President Narayana Kocherlakota of the Minneapolis Federal Reserve Bank said the central bank's low interest-rate policies, though necessary, will probably generate signs of financial instability.

"Unusually low real interest rates should be expected to be linked with inflated asset prices, high asset return volatility and heightened merger activity," Kocherlakota said last week in the prepared text of a speech in New York. "All of these financial market outcomes are often interpreted as signifying financial market instability."

He told reporters later that he doesn't see financial instability as imminent.

Fed Governor Jeremy Stein and Kansas City Fed President Esther George are among those who have voiced concerns that an extended period of low interest rates is heightening the risk of asset bubbles in markets such as junk bonds and farmland.

While George has dissented from this year's Federal Open Market Committee (FOMC) decisions because of this risk, Kocherlakota is among the strongest supporters of additional monetary stimulus on the committee.

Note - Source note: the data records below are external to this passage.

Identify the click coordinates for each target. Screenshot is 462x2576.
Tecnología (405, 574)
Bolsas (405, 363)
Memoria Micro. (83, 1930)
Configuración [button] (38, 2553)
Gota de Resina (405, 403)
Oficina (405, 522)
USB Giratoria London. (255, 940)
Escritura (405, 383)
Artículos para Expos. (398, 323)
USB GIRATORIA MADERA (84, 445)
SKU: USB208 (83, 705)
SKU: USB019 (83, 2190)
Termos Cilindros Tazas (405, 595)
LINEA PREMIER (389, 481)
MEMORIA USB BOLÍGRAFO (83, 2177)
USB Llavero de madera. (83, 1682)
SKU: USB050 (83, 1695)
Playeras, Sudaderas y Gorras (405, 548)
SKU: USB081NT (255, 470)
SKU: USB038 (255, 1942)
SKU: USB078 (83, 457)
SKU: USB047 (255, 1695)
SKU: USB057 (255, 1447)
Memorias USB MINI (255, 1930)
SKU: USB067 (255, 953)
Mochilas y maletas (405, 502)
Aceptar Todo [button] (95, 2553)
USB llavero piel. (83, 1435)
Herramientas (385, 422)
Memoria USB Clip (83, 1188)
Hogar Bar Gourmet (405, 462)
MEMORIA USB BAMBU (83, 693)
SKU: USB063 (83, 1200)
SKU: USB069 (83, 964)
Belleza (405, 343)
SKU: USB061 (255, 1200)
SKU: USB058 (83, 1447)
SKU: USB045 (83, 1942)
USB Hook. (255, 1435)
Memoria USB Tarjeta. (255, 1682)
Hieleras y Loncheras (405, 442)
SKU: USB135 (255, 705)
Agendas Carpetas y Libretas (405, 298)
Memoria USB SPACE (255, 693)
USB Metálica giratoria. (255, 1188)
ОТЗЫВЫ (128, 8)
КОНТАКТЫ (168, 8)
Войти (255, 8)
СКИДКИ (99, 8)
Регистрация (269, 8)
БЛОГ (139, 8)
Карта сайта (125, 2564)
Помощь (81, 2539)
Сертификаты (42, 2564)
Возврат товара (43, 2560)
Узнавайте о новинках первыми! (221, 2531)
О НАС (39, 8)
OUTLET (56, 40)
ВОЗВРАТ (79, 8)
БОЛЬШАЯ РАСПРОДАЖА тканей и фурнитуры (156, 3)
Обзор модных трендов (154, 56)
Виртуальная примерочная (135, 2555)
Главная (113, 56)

In speeches earlier this month, Kocherlakota said he foresees an "ongoing modest recovery" with unemployment staying at 7 percent or more through 2014. The slow recovery calls for "more accommodation," he said, repeating his call to postpone any increase in interest rates. He doesn't vote on policy this year.

"It is likely that, for a number of years to come, the FOMC will only achieve its dual mandate of maximum employment and price stability if it keeps real interest rates unusually low," Kocherlakota said.

The Minneapolis Fed chief has said the central bank should hold its target interest rate near zero until unemployment falls to 5.5 percent. That's a percentage point below the 6.5 percent threshold the FOMC has adopted.

Answering audience questions after a speech, Kocherlakota said the recovery in the housing market is evidence that the Fed's monthly purchases of $85 billion in Treasuries and mortgage securities are effective.

"It would be nice if we did even more along those lines because I think our tools have been effective," he said. "In the housing market, in particular, you've certainly seen direct effects of that kind of stimulus."

Kocherlakota told reporters that the growth outlook is sufficient to raise inflation, currently measured at 1.3 percent by the Fed's preferred price gauge, closer to the Fed's goal of 2 percent.

"Given the stimulus we're providing, given the growth I see in the economy, 2.5 percent in 2013, 3 percent in 2014, that kind of growth I see as sufficient to put upward pressure on inflation," Kocherlakota said.

He said he's already "in favor of more accommodation" and further declines in the inflation rate would make him "even more" supportive of additional stimulus.

Kocherlakota said that "for a considerable period of time," the FOMC may only be able to "achieve its macroeconomic objectives in association with signs of instability in financial markets. ... In my view, these potentialities are best addressed using effective supervision and regulation of the financial sector."